*Task brief*:
Below are the records; locate each line with the word "Collapse" and copy it.
*** Opening Given information ***
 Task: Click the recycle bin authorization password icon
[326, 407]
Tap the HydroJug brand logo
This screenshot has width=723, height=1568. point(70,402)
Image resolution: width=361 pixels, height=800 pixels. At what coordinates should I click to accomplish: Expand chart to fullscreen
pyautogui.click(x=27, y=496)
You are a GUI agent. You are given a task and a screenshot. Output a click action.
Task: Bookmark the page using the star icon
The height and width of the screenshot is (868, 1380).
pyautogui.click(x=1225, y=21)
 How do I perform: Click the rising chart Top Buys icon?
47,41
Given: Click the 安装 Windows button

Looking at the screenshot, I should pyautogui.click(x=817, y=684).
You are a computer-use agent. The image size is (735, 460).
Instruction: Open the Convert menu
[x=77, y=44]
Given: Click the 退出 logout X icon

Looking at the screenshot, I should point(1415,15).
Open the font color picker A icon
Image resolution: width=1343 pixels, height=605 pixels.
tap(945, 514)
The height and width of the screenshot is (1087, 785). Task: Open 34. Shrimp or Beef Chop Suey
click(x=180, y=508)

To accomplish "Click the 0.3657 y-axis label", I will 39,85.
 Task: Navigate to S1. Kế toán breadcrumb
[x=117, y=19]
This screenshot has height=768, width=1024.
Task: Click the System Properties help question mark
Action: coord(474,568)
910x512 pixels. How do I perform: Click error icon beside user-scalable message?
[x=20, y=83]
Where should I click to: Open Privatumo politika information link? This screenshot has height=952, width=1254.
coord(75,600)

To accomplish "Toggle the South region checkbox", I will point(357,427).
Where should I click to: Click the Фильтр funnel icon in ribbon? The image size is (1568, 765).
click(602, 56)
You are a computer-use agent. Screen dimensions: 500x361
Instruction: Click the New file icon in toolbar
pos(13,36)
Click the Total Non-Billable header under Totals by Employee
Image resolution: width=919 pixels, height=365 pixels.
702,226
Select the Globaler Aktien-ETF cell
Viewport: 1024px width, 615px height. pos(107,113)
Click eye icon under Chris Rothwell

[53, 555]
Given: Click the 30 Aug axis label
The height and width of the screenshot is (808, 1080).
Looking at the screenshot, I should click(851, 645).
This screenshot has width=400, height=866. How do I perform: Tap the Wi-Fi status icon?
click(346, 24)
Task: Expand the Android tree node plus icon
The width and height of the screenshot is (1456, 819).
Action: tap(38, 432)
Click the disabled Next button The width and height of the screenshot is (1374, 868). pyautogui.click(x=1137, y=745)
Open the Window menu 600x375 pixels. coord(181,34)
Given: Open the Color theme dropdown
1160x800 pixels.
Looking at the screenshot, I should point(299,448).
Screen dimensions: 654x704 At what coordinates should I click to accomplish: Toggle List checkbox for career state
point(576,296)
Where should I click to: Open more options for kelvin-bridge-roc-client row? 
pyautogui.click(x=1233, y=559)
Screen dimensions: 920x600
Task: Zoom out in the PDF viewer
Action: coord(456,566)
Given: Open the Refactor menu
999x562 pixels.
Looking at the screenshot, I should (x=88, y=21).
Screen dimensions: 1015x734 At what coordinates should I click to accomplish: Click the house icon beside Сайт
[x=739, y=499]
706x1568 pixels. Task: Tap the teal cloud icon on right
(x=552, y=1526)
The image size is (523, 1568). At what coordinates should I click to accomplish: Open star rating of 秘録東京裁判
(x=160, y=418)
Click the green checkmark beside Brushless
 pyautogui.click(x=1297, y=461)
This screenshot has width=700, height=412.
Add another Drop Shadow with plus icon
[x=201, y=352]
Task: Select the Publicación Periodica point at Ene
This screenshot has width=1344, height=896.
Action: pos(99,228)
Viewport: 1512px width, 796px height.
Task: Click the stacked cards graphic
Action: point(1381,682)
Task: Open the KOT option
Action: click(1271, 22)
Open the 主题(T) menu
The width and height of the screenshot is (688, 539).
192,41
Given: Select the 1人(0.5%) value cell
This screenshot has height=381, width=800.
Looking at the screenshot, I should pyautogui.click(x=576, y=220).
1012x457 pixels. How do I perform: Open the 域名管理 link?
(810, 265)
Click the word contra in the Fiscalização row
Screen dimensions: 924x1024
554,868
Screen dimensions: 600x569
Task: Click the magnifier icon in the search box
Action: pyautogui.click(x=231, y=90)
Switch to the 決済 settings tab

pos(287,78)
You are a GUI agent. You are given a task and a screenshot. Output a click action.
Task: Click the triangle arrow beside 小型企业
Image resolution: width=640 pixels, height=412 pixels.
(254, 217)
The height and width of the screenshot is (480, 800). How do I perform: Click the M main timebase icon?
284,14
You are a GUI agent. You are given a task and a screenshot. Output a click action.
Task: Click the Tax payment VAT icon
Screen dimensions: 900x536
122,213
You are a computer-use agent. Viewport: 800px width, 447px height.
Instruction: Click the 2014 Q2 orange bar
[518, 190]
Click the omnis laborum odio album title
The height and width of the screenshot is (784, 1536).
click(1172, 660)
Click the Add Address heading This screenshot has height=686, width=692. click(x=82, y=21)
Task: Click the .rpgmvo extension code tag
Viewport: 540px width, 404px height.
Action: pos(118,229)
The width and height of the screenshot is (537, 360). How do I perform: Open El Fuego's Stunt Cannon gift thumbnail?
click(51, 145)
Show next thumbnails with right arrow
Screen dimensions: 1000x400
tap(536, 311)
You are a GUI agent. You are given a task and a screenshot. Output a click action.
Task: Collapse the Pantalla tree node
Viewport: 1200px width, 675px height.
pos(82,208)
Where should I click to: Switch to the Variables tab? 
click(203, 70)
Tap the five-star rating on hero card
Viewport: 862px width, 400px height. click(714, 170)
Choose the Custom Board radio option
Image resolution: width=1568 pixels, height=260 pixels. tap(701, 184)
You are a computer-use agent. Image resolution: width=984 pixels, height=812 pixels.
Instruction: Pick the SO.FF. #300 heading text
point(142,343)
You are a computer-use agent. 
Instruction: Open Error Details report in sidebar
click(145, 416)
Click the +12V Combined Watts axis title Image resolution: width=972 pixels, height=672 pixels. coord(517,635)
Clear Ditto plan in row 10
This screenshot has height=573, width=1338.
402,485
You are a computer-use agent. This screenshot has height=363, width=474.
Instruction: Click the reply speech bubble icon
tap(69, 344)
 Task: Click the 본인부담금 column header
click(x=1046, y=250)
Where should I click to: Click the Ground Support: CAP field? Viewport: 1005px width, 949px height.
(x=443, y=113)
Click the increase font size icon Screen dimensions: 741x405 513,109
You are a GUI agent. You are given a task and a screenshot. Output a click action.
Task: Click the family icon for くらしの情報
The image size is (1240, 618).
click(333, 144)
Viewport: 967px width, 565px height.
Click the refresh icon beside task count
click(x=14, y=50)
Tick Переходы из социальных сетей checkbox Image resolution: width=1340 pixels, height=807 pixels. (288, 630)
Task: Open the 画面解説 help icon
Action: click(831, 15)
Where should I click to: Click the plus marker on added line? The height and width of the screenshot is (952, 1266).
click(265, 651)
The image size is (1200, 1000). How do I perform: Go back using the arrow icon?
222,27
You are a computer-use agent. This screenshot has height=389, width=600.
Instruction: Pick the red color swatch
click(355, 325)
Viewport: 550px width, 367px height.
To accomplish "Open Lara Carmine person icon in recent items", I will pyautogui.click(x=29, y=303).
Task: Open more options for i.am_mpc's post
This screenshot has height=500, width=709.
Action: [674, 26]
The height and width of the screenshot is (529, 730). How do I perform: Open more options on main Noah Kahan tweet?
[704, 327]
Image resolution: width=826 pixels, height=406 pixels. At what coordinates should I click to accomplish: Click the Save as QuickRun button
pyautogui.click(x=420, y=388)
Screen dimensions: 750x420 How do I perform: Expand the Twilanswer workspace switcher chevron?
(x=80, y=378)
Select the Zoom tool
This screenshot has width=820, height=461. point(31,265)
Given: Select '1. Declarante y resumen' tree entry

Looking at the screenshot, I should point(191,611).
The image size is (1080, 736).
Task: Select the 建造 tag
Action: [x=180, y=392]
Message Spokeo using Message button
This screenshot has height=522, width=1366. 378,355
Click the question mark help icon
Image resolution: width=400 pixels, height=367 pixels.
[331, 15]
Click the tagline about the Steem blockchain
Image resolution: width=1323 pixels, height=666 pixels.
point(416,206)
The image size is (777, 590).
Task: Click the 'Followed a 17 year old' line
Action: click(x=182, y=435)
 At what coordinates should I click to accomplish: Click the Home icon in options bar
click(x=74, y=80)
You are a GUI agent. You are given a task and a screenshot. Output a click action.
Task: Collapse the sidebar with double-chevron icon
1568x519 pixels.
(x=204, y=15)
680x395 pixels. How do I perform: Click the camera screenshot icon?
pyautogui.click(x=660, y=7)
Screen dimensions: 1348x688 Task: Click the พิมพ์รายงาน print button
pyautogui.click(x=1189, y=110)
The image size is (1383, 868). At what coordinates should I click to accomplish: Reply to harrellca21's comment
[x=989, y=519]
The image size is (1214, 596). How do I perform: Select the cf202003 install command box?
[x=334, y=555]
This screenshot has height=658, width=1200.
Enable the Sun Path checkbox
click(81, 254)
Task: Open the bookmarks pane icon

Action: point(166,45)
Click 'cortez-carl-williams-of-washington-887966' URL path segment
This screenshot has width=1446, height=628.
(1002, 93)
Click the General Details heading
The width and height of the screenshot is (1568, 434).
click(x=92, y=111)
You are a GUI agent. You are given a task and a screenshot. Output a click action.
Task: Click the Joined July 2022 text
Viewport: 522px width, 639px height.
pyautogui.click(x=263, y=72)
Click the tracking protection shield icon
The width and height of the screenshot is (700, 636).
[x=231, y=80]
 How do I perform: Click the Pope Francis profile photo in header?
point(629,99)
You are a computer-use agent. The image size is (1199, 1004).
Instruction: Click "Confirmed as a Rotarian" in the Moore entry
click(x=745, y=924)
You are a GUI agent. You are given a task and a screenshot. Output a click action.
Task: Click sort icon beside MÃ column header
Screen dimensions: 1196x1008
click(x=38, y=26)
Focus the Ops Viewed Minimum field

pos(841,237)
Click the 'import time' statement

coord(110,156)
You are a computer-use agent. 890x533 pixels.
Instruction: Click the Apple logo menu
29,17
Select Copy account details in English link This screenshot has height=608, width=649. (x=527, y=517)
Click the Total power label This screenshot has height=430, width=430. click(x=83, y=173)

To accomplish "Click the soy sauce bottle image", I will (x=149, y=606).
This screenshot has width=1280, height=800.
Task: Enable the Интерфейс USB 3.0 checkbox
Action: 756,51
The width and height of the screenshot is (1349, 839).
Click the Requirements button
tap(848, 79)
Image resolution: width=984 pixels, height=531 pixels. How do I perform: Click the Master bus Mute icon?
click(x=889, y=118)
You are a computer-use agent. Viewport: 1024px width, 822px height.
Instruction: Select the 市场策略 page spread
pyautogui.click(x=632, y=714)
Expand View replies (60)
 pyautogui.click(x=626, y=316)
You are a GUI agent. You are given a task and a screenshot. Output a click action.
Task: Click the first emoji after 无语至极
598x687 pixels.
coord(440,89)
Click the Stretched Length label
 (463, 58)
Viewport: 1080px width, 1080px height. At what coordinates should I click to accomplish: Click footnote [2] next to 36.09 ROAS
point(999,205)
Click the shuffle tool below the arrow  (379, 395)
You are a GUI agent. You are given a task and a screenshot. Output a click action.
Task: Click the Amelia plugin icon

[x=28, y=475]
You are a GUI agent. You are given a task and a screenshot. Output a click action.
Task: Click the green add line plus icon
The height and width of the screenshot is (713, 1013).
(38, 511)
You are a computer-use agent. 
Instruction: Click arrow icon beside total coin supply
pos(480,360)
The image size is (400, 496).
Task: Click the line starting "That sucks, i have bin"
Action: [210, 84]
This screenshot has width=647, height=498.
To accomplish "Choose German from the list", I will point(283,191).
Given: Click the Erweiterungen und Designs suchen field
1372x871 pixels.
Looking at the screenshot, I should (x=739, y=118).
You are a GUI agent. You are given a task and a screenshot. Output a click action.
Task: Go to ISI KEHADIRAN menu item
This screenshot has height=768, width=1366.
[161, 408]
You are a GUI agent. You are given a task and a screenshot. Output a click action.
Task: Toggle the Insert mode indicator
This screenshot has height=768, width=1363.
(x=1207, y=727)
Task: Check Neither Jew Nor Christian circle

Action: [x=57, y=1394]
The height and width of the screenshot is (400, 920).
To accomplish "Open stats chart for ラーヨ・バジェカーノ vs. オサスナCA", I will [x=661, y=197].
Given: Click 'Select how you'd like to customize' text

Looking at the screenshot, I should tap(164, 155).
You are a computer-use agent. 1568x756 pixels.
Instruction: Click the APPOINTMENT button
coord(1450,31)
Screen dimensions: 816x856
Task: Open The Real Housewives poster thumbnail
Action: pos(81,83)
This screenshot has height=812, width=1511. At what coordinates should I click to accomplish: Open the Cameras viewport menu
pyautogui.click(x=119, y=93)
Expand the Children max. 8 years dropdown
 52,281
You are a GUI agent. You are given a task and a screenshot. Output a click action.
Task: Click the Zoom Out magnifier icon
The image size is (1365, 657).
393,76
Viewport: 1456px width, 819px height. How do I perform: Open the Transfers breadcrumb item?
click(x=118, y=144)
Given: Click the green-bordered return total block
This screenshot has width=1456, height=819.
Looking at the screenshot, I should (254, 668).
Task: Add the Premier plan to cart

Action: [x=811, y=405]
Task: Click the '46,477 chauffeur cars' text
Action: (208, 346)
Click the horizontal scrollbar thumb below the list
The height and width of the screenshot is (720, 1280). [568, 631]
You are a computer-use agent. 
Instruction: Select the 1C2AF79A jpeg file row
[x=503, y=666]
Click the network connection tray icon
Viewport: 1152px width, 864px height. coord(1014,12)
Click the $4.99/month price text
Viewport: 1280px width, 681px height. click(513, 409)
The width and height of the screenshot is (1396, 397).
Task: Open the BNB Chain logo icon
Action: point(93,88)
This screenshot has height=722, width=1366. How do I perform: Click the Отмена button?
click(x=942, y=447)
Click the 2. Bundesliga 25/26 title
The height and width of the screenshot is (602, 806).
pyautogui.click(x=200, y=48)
*** Closing Given information ***
*Reply*:
Task: Collapse the Pantalla tree node
Task: Collapse the sidebar with double-chevron icon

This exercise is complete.